Text section —
— Start —
Imagine your website as a massive library – each page on your website represents a book full of valuable information, waiting to be explored by visitors (search engines and readers).

Now put yourself in your visitor’s shoes. Without a proper indexing system, they can never find their way from one book to the next. In fact, they might never even be able to find the one book they were looking for in the first place!

That’s where internal linking comes in.

Internal linking, although highly underrated, is a crucial aspect of SEO that you should optimize. It significantly determines whether your pages get crawled and indexed by search engines, and whether your readers can fully explore and enjoy your website.

But we all know how tricky internal linking can be – it is time-consuming and often confusing. However, it doesn’t have to be that way, especially if you know the right way to do it and what tools to use.

In this post, you will learn what internal linking is, why it’s important, and how to do it – the right way.

What Are Internal Links?

Internal links are hyperlinks that point from one page to another within the same domain. They’re like the connective tissue of your website, guiding users and search engines through all your pages and posts.

For website visitors, internal links enhance user experience by providing further reading options or directing them to important information. For instance, a blog post about “The Best Running Shoes” might include internal links to related articles like “How to Choose Running Shoes” or product pages for recommended shoes. It keeps users engaged and encourages them to explore more of your site.

For search engines, internal links help them discover new pages on your site, which speeds up the crawling and indexing process. If search engines don’t know your page exist, this page in question will never have a chance of appearing on search results, let alone rank and bring you traffic.

But more on the importance of internal linking later.

Types of Internal Links

Now that you know what internal links are, you should also know that not all internal links are one and the same.
— End —
Data provided —
— Start —
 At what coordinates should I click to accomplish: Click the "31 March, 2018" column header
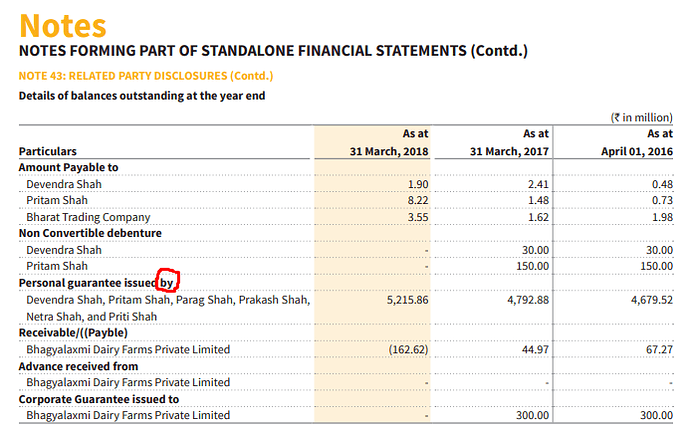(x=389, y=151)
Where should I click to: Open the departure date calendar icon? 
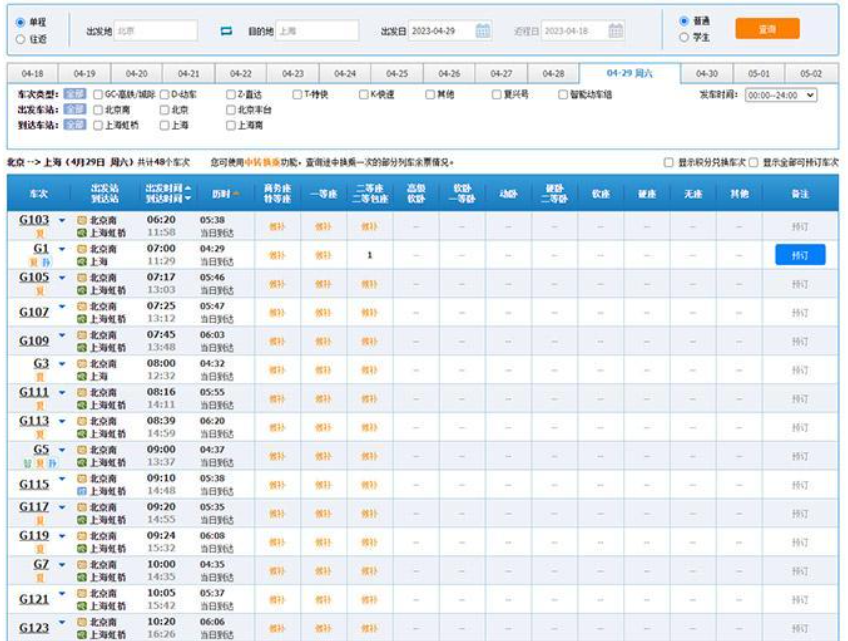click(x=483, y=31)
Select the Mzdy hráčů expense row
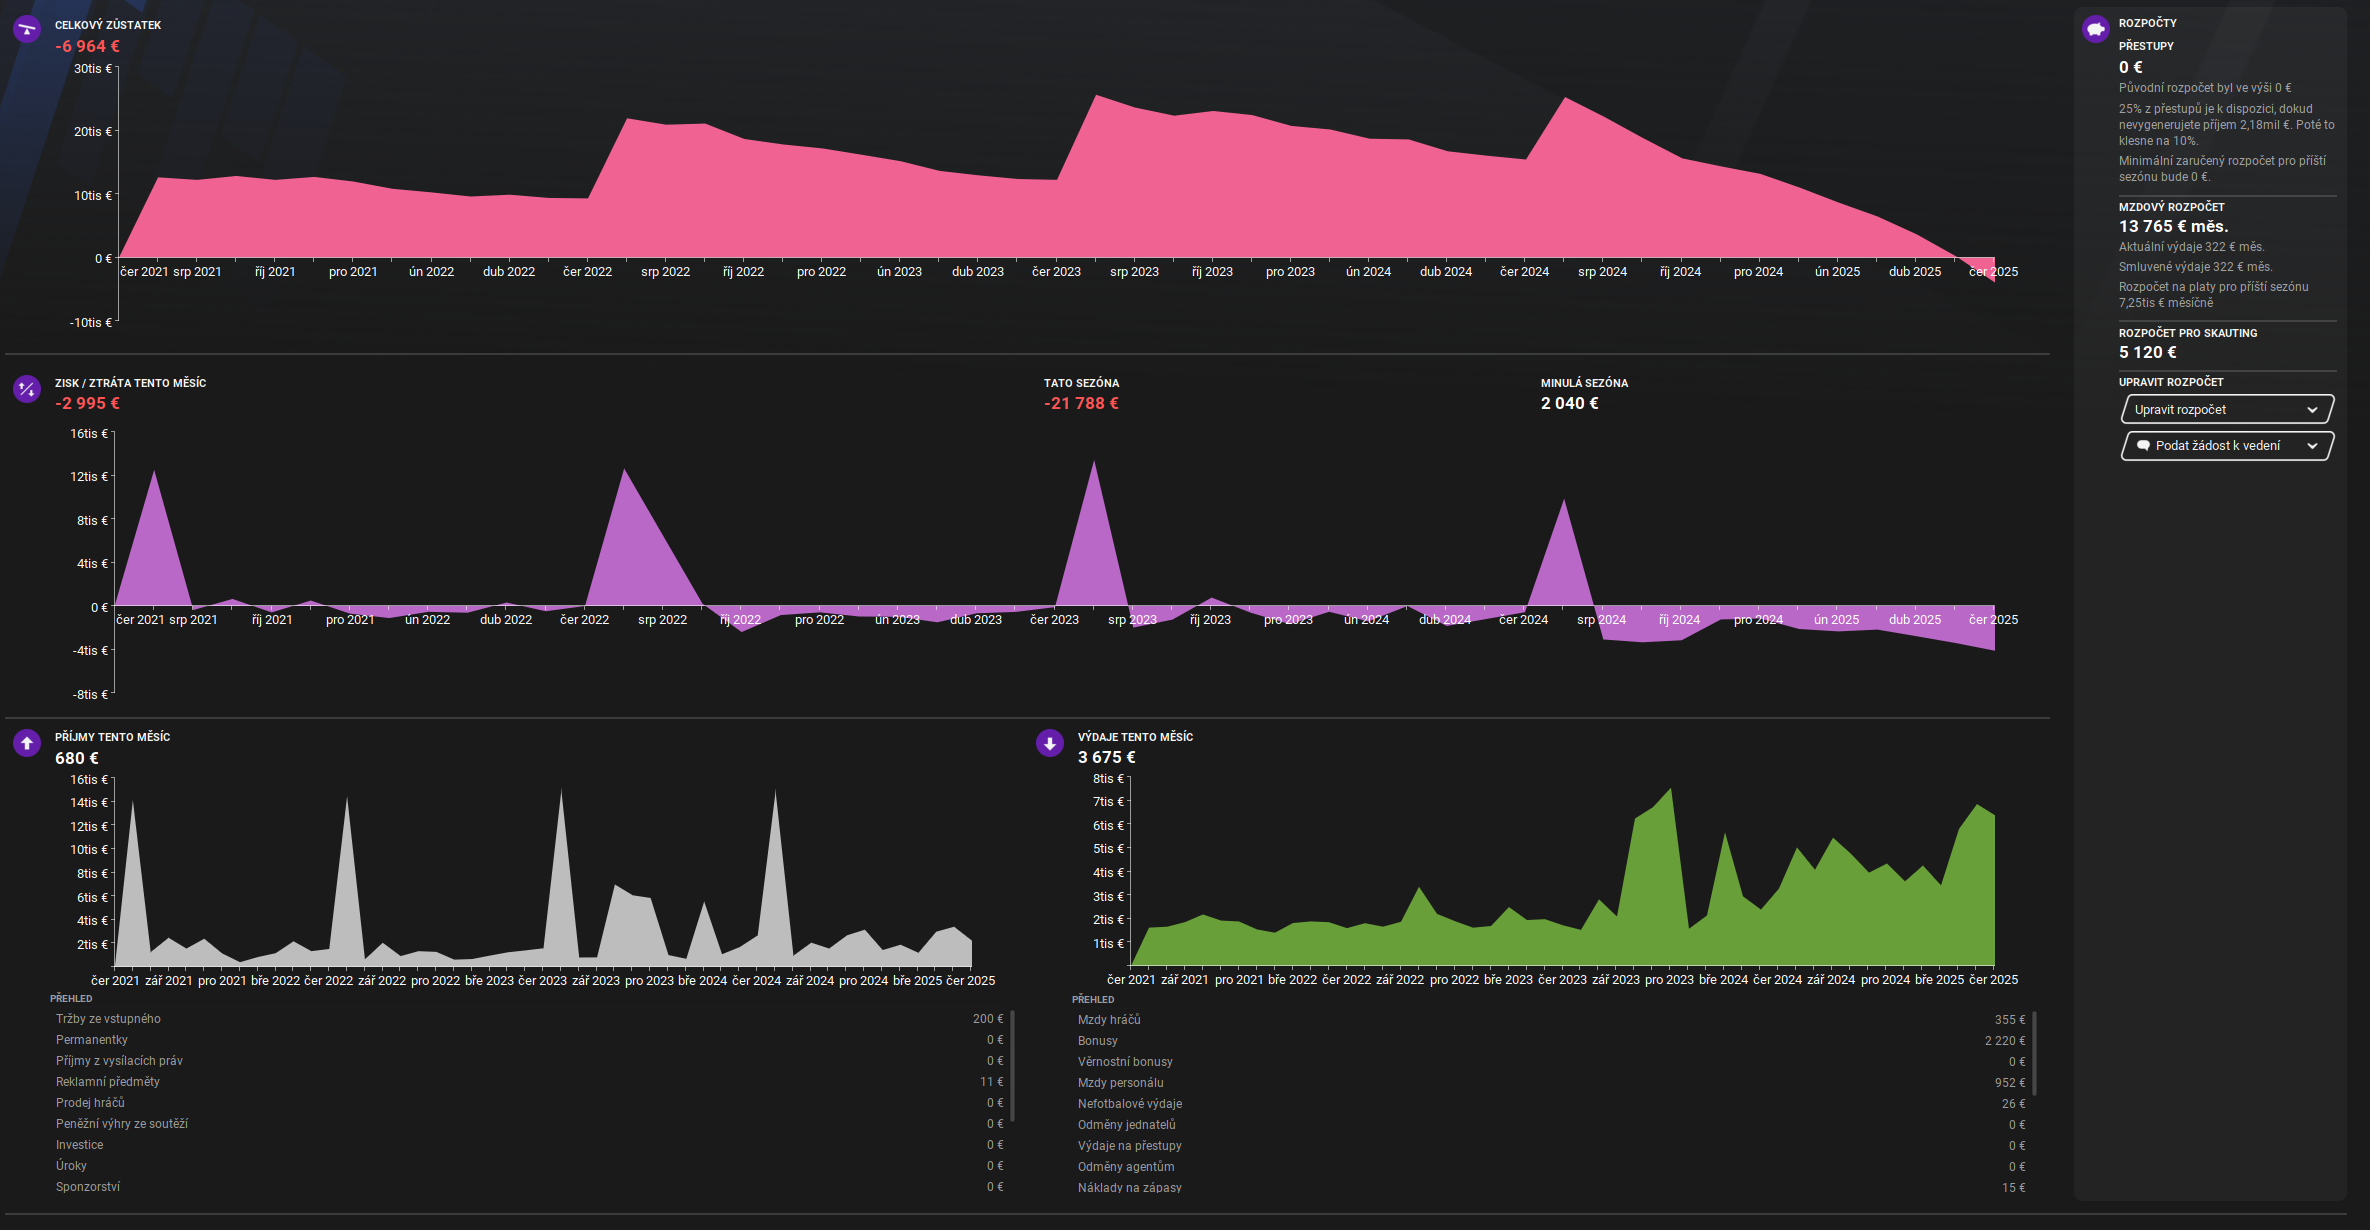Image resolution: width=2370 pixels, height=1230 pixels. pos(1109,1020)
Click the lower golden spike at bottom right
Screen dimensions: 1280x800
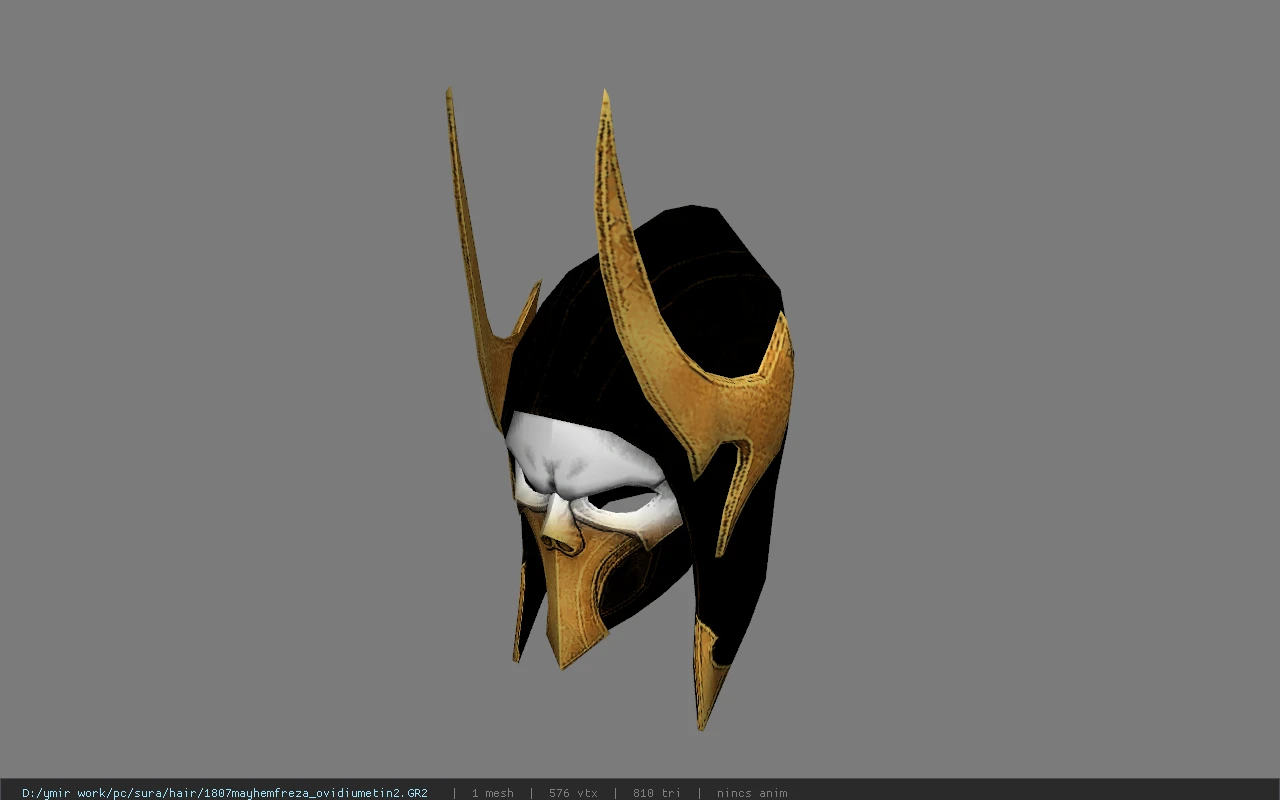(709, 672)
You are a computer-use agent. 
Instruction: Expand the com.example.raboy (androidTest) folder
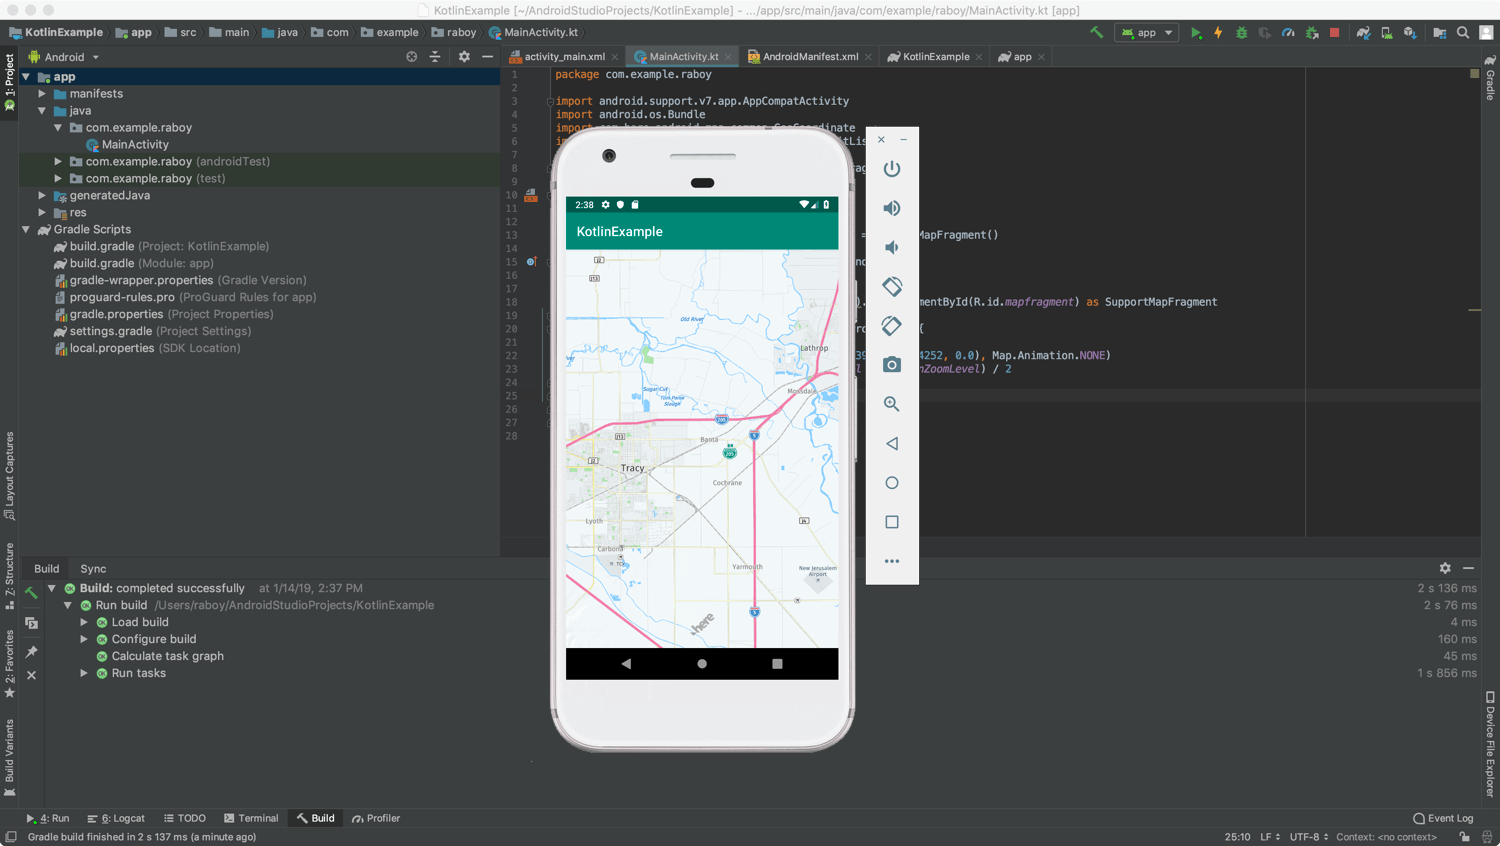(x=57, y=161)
— End —
Exercise tasks —
**A.** Rewrite the stretch of the records from the line containing "Click the lower golden spike at bottom right" through the end of the records, including the requests. Multiply every coordinate in the answers by 2.25 and round to whole numbers, with halves going up, and leave the pictures out.
**B.** Carry on the post about internal linking from the point where it stops.

Exercise responses —
**A.**
Click the lower golden spike at bottom right
Screen dimensions: 1280x800
(1595, 1512)
You are a computer-use agent. 
Instruction: Expand the com.example.raboy (androidTest) folder
(x=128, y=362)

**B.**
There are three types of internal links:

1. Contextual Internal Links

Contextual internal links are links within the body of a content, linking relevant texts within articles to other pages on the site. They provide easy access to additional information by connecting readers to related content within a website.

Contextual links typically use anchor text that is colored differently than the surrounding text. This distinct visual cue helps readers identify the linked text and encourages them to navigate to other relevant pages on the website.

For example, a blog post about healthy eating might have certain phrases that link to related recipes or nutritional guides. These are contextual links.

contextual internal links
Contextual internal links

2. Navigational Internal Links

Navigational internal links are like the signposts on a website, guiding visitors to major sections or pages. They’re often found in menus, including the header or sidebar.

navigational internal links
Navigational internal links

Most websites include their key pages on their header menu so users can easily access those pages. Some typical pages you’ll see are:

  • Blog & Blog Categories
  • Product Categories
  • About Us
  • Pricing

The header will also always include the homepage link so users can easily go back to the main page no matter where they are currently on the website.

3. Footer Internal Links

Footer internal links sit at the bottom of every page and typically include links to privacy policies, terms of use, sitemaps, and contact pages.

Similar to the navigational links, footer links act as a safety net for navigation, ensuring users can find essential information regardless of where they are on your site.

footer links
Footer internal links

Why Are Internal Links Important?

So, why should you care about internal linking? How do they benefit you?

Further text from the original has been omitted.